### Supplied records
>>>

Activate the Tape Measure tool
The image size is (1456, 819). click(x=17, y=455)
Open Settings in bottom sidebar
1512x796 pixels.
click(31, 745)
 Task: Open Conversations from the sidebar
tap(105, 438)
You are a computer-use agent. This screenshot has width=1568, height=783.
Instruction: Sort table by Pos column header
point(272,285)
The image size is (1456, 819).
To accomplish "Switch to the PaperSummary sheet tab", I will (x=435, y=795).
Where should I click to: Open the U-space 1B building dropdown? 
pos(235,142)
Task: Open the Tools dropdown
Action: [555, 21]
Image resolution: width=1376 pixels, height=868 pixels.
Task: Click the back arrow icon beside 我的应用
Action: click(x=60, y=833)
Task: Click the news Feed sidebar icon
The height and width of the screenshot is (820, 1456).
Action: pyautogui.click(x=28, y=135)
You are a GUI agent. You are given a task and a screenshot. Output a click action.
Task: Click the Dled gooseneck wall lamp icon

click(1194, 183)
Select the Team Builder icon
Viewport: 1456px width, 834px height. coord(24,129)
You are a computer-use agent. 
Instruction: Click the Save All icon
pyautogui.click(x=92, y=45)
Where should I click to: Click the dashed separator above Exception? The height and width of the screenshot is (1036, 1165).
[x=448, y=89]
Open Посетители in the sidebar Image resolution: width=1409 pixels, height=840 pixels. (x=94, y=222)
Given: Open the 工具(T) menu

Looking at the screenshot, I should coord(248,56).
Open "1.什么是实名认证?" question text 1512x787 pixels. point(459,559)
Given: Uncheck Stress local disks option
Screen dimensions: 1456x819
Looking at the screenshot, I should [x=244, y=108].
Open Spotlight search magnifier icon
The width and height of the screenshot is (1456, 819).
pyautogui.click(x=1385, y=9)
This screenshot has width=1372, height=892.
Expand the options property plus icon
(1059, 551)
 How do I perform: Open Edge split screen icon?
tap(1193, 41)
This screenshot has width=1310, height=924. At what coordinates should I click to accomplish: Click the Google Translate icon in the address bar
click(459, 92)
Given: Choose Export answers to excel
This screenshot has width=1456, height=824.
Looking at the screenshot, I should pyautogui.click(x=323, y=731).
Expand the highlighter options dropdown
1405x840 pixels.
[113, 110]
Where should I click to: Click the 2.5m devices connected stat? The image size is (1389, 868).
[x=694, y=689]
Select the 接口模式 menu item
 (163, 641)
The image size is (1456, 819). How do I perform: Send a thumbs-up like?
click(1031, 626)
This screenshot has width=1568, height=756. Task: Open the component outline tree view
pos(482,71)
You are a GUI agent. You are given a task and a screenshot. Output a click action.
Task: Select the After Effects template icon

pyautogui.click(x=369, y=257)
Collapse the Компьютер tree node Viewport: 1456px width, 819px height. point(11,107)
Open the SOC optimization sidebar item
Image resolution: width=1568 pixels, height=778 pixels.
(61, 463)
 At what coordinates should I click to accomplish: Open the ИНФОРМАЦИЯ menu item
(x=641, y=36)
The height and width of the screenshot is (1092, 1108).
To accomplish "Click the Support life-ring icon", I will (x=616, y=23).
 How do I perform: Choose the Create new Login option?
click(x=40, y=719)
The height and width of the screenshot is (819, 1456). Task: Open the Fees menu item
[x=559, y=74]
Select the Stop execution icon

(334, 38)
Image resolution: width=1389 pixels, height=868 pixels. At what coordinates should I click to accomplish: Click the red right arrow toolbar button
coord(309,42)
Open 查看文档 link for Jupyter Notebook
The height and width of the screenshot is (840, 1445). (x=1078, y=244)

<<<

### Problem requirements
Report how many lines above hold the string "agent", giving nothing but the number.

### Reply to the task
4